(Records from a data collection)
• • • • • • •

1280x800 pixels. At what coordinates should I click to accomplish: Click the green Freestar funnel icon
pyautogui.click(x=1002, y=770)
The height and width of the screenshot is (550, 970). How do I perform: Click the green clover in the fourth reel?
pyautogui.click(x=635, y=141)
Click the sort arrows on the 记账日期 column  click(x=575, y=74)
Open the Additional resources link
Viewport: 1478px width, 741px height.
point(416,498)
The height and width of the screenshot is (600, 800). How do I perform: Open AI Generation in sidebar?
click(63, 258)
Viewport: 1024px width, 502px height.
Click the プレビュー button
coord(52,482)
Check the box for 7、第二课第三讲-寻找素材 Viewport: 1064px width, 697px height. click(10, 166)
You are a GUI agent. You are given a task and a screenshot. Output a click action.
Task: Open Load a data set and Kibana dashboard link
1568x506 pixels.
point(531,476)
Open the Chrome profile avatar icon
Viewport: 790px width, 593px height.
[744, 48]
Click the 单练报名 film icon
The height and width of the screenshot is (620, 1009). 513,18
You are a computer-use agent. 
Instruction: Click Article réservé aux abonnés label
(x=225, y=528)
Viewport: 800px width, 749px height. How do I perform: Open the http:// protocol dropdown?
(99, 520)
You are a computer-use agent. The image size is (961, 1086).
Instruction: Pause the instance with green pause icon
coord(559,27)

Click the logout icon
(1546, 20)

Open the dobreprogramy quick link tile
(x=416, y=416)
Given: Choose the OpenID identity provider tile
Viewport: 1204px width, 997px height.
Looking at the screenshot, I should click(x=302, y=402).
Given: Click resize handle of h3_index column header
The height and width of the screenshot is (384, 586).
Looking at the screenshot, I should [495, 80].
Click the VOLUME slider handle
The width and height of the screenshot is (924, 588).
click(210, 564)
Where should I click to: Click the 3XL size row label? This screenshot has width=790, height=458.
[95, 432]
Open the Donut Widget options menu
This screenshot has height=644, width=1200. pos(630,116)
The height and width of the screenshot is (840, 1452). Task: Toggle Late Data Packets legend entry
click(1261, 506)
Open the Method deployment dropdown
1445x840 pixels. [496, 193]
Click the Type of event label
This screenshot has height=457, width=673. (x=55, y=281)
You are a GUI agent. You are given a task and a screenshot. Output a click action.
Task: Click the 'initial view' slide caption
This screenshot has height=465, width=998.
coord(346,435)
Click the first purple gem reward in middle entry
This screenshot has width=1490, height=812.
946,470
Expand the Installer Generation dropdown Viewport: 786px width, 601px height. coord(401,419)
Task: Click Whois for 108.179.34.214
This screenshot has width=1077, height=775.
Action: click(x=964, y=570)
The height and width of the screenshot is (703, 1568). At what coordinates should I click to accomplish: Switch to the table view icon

• • • • • • •

TASK STATEMENT: Return the records above in their entirety, exactly as they appear.

EXPECTED OUTPUT:
1280x800 pixels. At what coordinates should I click to accomplish: Click the green Freestar funnel icon
pyautogui.click(x=1002, y=770)
The height and width of the screenshot is (550, 970). How do I perform: Click the green clover in the fourth reel?
pyautogui.click(x=635, y=141)
Click the sort arrows on the 记账日期 column  click(x=575, y=74)
Open the Additional resources link
Viewport: 1478px width, 741px height.
point(416,498)
The height and width of the screenshot is (600, 800). How do I perform: Open AI Generation in sidebar?
click(63, 258)
Viewport: 1024px width, 502px height.
Click the プレビュー button
coord(52,482)
Check the box for 7、第二课第三讲-寻找素材 Viewport: 1064px width, 697px height. click(10, 166)
You are a GUI agent. You are given a task and a screenshot. Output a click action.
Task: Open Load a data set and Kibana dashboard link
1568x506 pixels.
point(531,476)
Open the Chrome profile avatar icon
Viewport: 790px width, 593px height.
[744, 48]
Click the 单练报名 film icon
The height and width of the screenshot is (620, 1009). 513,18
You are a computer-use agent. 
Instruction: Click Article réservé aux abonnés label
(x=225, y=528)
Viewport: 800px width, 749px height. How do I perform: Open the http:// protocol dropdown?
(99, 520)
You are a computer-use agent. The image size is (961, 1086).
Instruction: Pause the instance with green pause icon
coord(559,27)

Click the logout icon
(1546, 20)

Open the dobreprogramy quick link tile
(x=416, y=416)
Given: Choose the OpenID identity provider tile
Viewport: 1204px width, 997px height.
Looking at the screenshot, I should click(x=302, y=402).
Given: Click resize handle of h3_index column header
The height and width of the screenshot is (384, 586).
Looking at the screenshot, I should [495, 80].
Click the VOLUME slider handle
The width and height of the screenshot is (924, 588).
click(210, 564)
Where should I click to: Click the 3XL size row label? This screenshot has width=790, height=458.
[95, 432]
Open the Donut Widget options menu
This screenshot has height=644, width=1200. pos(630,116)
The height and width of the screenshot is (840, 1452). Task: Toggle Late Data Packets legend entry
click(1261, 506)
Open the Method deployment dropdown
1445x840 pixels. [496, 193]
Click the Type of event label
This screenshot has height=457, width=673. (x=55, y=281)
You are a GUI agent. You are given a task and a screenshot. Output a click action.
Task: Click the 'initial view' slide caption
This screenshot has height=465, width=998.
coord(346,435)
Click the first purple gem reward in middle entry
This screenshot has width=1490, height=812.
946,470
Expand the Installer Generation dropdown Viewport: 786px width, 601px height. coord(401,419)
Task: Click Whois for 108.179.34.214
This screenshot has width=1077, height=775.
Action: click(x=964, y=570)
The height and width of the screenshot is (703, 1568). At what coordinates should I click to accomplish: Switch to the table view icon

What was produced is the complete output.